Eles alertam também que será necessário ter uma comunicação firme e franca com a população para evitar uma sobrecarga no sistema com casos leves, o que pode fazer com que falte atendimento para casos graves.
Rivaldo Cunha, coordenador de Vigilância em Saúde e Laboratórios de Referência da Fiocruz e professor da Universidade Federal do Mato Grosso do Sul, destaca que o verão talvez possa dar ao País um pouco mais de tempo para se preparar.

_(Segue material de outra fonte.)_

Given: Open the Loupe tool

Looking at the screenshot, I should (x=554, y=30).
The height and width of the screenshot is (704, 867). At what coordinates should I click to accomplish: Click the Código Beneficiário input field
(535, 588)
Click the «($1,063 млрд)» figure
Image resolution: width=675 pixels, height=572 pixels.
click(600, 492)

“Sabemos que há a possibilidade de transmissão sustentada dentro do País. Mas não sabemos ainda onde e quando vai acontecer. Considerando as características de vírus respiratórios, como o influenza, a expectativa é o surto ocorra nos meses mais frios, durante os quais as pessoas ficam mais confinadas”, disse.
“É o que acontece com todos os outros vírus respiratórios. Pode ocorrer antes desse período sazonal? Pode. Mas podem ser menos casos. Neste momento, porém, temos de ver primeiro como vão ser os desdobramentos desse primeiro caso, se pessoas que não saíram do País vão apresentar a manifestação, para vermos como vai se desenrolar.”
Na fase atual do Covid-19 no País, com apenas um caso confirmado, ainda se atua na tentativa de conter o problema. “Neste momento, só deve procurar o sistema de saúde quem tiver sintomas respiratórios (coriza, tosse, dor de garganta, dificuldade de respirar), acompanhados de febre. E que tenham estado, nos 14 dias anteriores ao início dos sintomas, em uma área que tenha transmissão local da doença, como a China e a Itália, ou em contato com alguém infectado ou suspeito”, explica a médica Carolina Lázari, assessora em Infectologia do Fleury Medicina e Saúde. Assista à entrevista que ela concedeu ao Estado.
Pessoas fora dessas condições, por ora, não estão sob suspeita. “Não é motivo de pânico. Não é um vírus que tenha se mostrado mais letal do que outros vírus respiratórios”, afirma. “Parece ser bem transmissível, mas não é mais letal. É mais uma das epidemias de vírus respiratórios que a gente já passou e ainda passará.”
Como ainda estão sendo adotadas medidas de contenção, pessoas que tiverem a infecção confirmada precisam manter isolamento respiratório. Mas, assim como está ocorrendo com o primeiro paciente identificado, isso pode ocorrer dentro de casa, com os devidos cuidados sendo tomados, como o uso de máscara pelo paciente.
Comunicação é um dos maiores desafios
“O maior desafio é de comunicação. Acredito que neste momento a sobrecarga pode vir das classes mais altas, que contam com recursos médicos privados. São elas que viajam ou que têm mais contato com viajantes internacionais. Como conseguem pagar por um teste em laboratórios que estão oferecendo o teste, logo saem notícias de que esses locais estão lotados. E isso gera pânico em quem não tem acesso ao serviço privado”, comenta Nancy Bellei, da Universidade Federal de São Paulo (Unifesp) e consultora da Sociedade Brasileira de Infectologia.
“É preciso preparar a população para uma situação em que as pessoas tenham de fazer uma auto-avaliação das suas condições antes de procurar um serviço de saúde.
“O pânico não ajuda a resolver um problema de saúde coletiva. Temos de ter serenidade, entender que é uma situação grave de saúde pública que o mundo está vivendo e que vem se somar a outros problemas com os quais já convivemos”, afirma Cunha.
Segundo ele, um número muito grande de casos é autolimitado, ou seja, a pessoa fica doente, mas o problema se resolve sozinho, em alguns dias.
“Sabemos que os quadros mais intensos têm ocorrido com pessoas mais velhas e com outras condições de base, como hipertensão, diabetes, doença pulmonar crônica, problemas cardíacos. E isso também não é surpresa, já vimos antes”, diz. “É importante que a população saiba quais os grupos mais vulneráveis para um quadro mais grave e entendam que, diante de uma manifestação clínica, não devem ir à escola, trabalho, se possível, não usar transporte público, cuidar da higiene para não levar a doença para outras pessoas.”